Task to complete:
Once the records have been read, set every one down as it stands.

Stored data:
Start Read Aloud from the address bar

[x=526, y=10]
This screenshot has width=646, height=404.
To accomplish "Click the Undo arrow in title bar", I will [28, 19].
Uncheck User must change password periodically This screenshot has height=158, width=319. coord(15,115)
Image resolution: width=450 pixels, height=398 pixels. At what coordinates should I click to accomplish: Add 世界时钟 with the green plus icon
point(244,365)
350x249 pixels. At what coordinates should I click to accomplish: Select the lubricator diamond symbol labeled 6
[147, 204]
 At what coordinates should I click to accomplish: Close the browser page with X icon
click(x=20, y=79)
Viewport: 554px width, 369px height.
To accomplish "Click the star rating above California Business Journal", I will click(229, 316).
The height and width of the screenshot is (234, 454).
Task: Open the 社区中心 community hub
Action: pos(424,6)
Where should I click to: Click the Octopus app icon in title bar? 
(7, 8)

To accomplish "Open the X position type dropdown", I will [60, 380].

Your response:
Start Read Aloud from the address bar

[x=526, y=10]
This screenshot has width=646, height=404.
To accomplish "Click the Undo arrow in title bar", I will [28, 19].
Uncheck User must change password periodically This screenshot has height=158, width=319. coord(15,115)
Image resolution: width=450 pixels, height=398 pixels. At what coordinates should I click to accomplish: Add 世界时钟 with the green plus icon
point(244,365)
350x249 pixels. At what coordinates should I click to accomplish: Select the lubricator diamond symbol labeled 6
[147, 204]
 At what coordinates should I click to accomplish: Close the browser page with X icon
click(x=20, y=79)
Viewport: 554px width, 369px height.
To accomplish "Click the star rating above California Business Journal", I will click(229, 316).
The height and width of the screenshot is (234, 454).
Task: Open the 社区中心 community hub
Action: pos(424,6)
Where should I click to: Click the Octopus app icon in title bar? 
(7, 8)

To accomplish "Open the X position type dropdown", I will [60, 380].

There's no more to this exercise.